28 October – 21 November 1998

Fiona Foley's exhibition of new work, Living with the Wind, forms a kind of map, or visual diary, of a range of different experiences. The title refers to the time an artist spends by herself creating a new body of work, and the introspection that this involves. Foley has for many years created work that speaks its own private tongue, with symbols and references that relate to her extensive travels both within Australia and overseas and her family history and language (that of the Badtjala people of Hervey Bay and Fraser Island). Living with the Wind includes work inspired by Foley's journey to Korea last year, as well as ceramics created in collaboration with Kelvin Yazzie, a Navajo artist-in-residence at Hervey Bay.

The work is also strongly based in Foley's heritage.

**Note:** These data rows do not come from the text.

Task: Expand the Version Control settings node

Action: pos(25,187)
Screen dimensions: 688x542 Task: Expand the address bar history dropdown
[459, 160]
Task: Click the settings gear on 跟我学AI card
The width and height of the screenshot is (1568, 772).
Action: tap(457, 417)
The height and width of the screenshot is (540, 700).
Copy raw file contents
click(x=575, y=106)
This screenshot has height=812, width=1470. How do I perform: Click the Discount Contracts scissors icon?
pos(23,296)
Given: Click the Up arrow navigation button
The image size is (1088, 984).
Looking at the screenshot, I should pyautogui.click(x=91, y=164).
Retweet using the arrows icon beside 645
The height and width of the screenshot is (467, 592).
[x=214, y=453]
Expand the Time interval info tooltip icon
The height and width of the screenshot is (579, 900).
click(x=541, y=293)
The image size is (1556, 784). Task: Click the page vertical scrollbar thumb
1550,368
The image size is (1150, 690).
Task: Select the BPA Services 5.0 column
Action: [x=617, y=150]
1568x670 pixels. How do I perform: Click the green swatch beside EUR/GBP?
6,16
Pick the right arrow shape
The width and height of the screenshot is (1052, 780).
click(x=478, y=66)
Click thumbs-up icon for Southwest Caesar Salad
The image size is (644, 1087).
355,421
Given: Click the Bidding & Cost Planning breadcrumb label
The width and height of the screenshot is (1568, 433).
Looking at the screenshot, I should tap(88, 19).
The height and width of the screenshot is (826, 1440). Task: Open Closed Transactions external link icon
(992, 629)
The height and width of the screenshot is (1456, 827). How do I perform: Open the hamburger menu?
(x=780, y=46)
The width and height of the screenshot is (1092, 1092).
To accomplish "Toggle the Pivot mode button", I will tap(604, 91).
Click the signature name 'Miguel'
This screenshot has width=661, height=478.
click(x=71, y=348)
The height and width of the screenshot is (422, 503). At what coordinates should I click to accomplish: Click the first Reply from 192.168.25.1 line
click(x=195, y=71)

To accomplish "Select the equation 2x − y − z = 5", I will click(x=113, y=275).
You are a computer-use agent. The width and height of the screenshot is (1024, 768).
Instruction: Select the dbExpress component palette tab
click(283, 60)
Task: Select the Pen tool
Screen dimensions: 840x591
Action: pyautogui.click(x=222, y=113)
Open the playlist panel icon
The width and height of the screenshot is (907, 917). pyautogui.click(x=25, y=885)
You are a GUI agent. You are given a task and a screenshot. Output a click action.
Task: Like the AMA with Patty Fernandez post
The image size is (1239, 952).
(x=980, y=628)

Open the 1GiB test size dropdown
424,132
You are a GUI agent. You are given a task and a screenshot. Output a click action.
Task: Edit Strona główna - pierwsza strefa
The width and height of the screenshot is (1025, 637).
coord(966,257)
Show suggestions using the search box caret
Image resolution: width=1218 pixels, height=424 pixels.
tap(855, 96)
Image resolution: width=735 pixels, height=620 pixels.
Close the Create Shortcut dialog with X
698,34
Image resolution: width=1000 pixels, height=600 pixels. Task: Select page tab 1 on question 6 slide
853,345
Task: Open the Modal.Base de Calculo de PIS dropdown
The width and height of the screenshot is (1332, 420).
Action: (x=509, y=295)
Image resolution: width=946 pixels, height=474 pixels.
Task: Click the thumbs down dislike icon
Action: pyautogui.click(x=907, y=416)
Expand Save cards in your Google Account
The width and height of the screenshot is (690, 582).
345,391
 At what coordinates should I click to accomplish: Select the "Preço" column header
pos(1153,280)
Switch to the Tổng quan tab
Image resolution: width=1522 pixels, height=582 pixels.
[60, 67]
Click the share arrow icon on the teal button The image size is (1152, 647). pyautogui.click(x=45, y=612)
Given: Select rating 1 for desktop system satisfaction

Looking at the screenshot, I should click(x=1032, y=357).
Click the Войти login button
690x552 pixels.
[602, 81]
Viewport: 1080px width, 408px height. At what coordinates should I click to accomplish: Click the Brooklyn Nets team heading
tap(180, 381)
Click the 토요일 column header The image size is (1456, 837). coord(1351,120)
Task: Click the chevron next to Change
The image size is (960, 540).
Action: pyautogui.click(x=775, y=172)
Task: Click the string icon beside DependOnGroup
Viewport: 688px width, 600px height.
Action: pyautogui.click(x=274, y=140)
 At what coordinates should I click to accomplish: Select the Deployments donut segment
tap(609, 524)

She is in her second year of an Australia Council research fellowship (the only Queenslander to receive one at the time) awarded to study Badtjala history and revive imagery and culture that had faced genocide. Two pieces specifically deal with the language of the area; yet all of the work is infused with a sense of memory and of contemplation which goes beyond visible signs.

Fiona Foley works with a wide range of media, from painting, drawing and photography to sculpture and installation. She has also created, both singly and collaboratively, two of Australia's most memorable public sculptures: Edge of the Trees at the Museum of Sydney (with Janet Laurence) and Lie of the Land in Melbourne. Both works evoke quietly yet forcefully the displacement of Aboriginal people from the land, with Edge of the Trees whispering with voices long gone yet still very much present, and Lie of the Land containing a litany of objects that were traded by John Batman for the Melbourne region: beads, blankets, flour, knives. This transaction also formed the basis for Foley's 1995 installation Land Deal, which combined the objects Batman offered the inhabitants with a large spiral of flour placed on the floor, a motif that has resonances in a number of cultures.

The variety of Foley's work reflects her studies both with European art institutions in Sydney and London, and with the artists in Ramingining and Maningrida in the Northern Territory. She has shown throughout Asia, Europe, and North and South America, as well as all of the major galleries in Australia.

Fiona Foley has been integral in the promotion and development of Aboriginal art and culture both in this country and internationally. She has lectured widely and was a guest curator at the 1994 Havana Biennial. She was one of the founding members of Boomalli Aboriginal Artists Co-operative in Sydney, as well as sitting on the boards of Bangarra Dance Theatre, National Indigenous Arts Advocacy Association, Artspace, and the Visual Arts Panel of the Australia Council.